1) Lactose is not present:
- Gene regulator synthesises the repressor.
- Repressor binds to the operator, next to the promoter
- The promoter is blocked by the repressor, and RNA polymerase cannot bind to it
- Transcription is blocked
- No lactase is synthesised (as it is not needed)
2) Lactose is present:
- Gene regulator synthesises the repressor
- The repressor binds to lactose, inactivating the repressor
- The repressor can no longer bind to the operator
- The promoter site is no longer blocked by the repressor
- RNA polymerase may bind to the promoter
- Transcription occurs
- Lactase is synthesised (as it is needed).
watch the images in this youtube video of a slide presentation to get a visual explanation of this.
Epigenetics – or how the environment can influence gene expression
There are several mechanisms known for how environmental factors can affect gene expression.
We will study:
- methylation (when a methyl group binds to histones, de-activating a gene)
- acetylation (when an acetyl group binds to histones, increasing transcription)

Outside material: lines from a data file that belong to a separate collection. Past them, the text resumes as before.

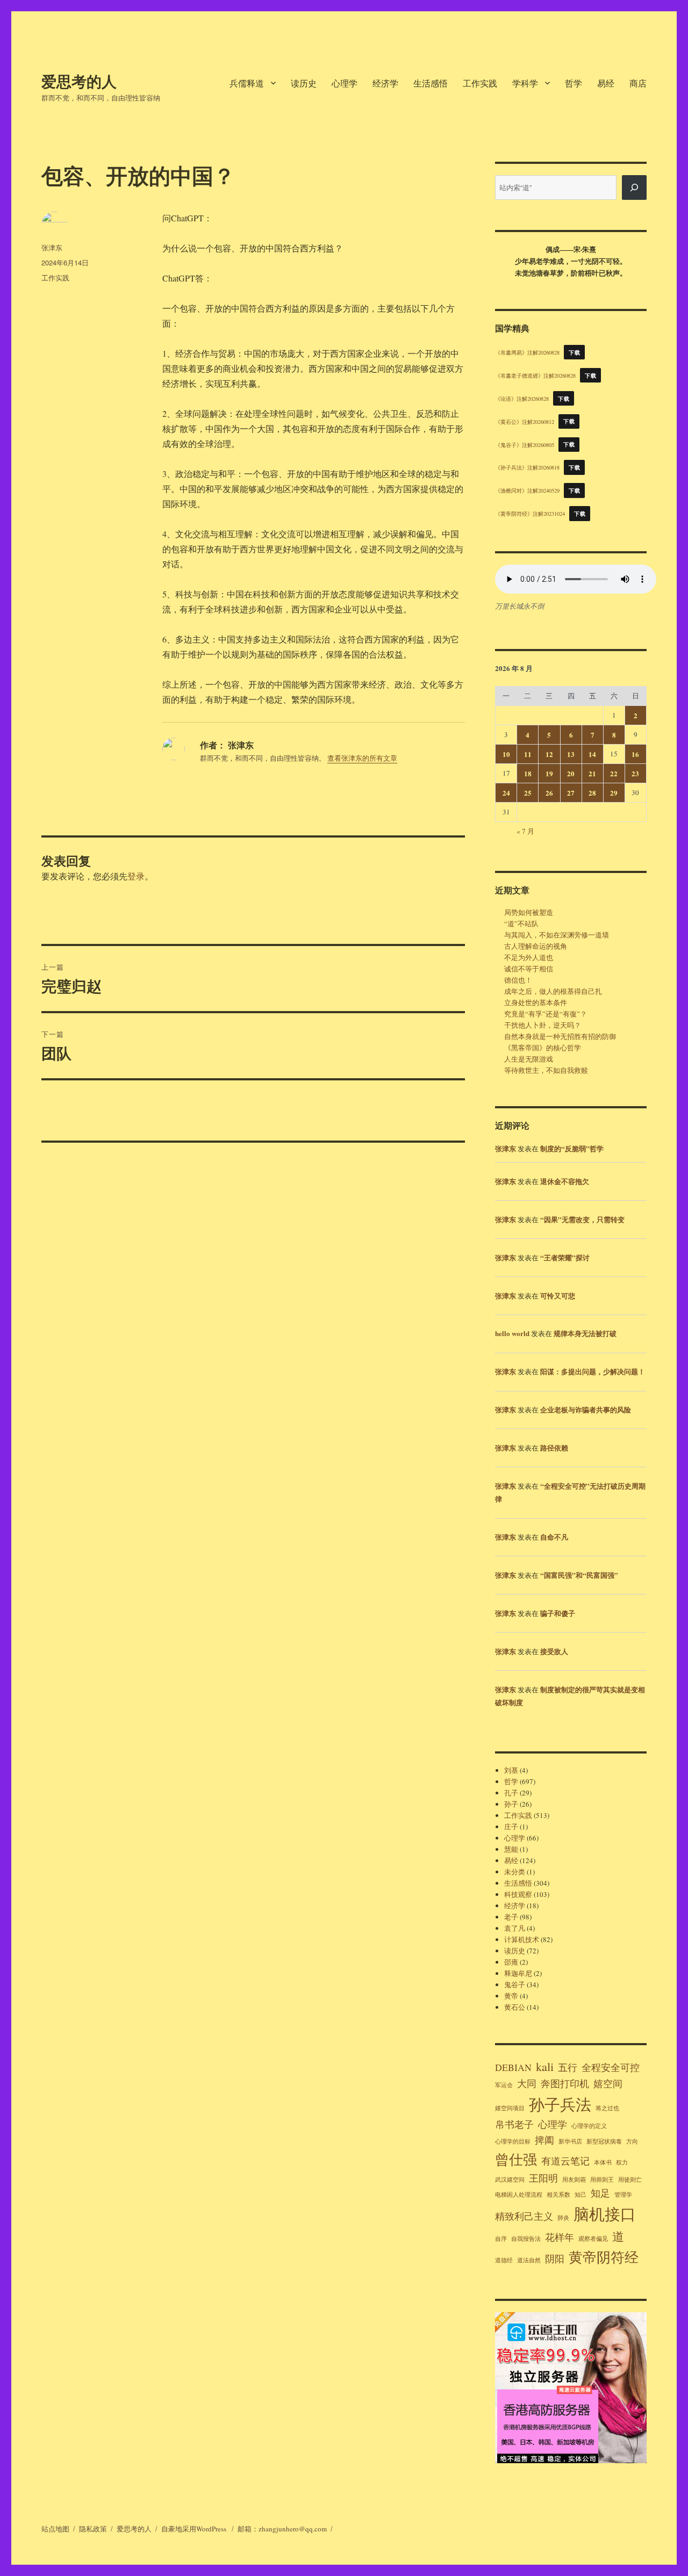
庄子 (511, 1826)
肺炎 (563, 2217)
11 (528, 754)
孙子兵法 (560, 2104)
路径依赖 (554, 1447)
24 (506, 793)
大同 (526, 2083)
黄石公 (514, 2007)
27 (571, 793)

In eukaryotes, DNA is associated with histone proteins, in that the DNA is coiled around histone proteins to form nucleosomes. Modification of the histones can make it easier or harder for the DNA to uncoil, which is necessary for transcription to occur.
Memory trigger: Methylation is Minimising to gene expression. Acetylation is Activating
Methylation is considered to be highly important. A methyl group (CH3), binds to the histone ‘tail – end of the protein molecule’, causing it to change and make uncoiling the DNA more difficult. This effectively reduces transcription by switching off the genes that have been methylated.
Skill: review slides 17-20 in the powerpoint below to practice analysing methylation patterns in chromosomes
note hypomethylated means less methylated than before while hypermethylated means more methylated than before.
task review the DBQ on p.358 in the oxford book
2. Acetylation is the binding of an acetyl group (CH3CO) to a histone ‘tail’. Unlike methylation, this causes activation of the gene as it makes it easier to unwind the DNA.
Shocking fact: During your life, methylation and acetylation processes resulting from your lifestyle will enhance and repress the function of various genes in your body cells. Scientists have found evidence that 1% of those changes will actually be passed on to your offspring. In other words, some environmental effects can be inherited.
A study based in highland Kenya found that mothers who moved to high altitudes, before giving birth gave birth to babies who already had the elevated haemoglobin levels that they had acquired as their bodies adapted to the reduced oxygen levels in the lower pressure atmosphere.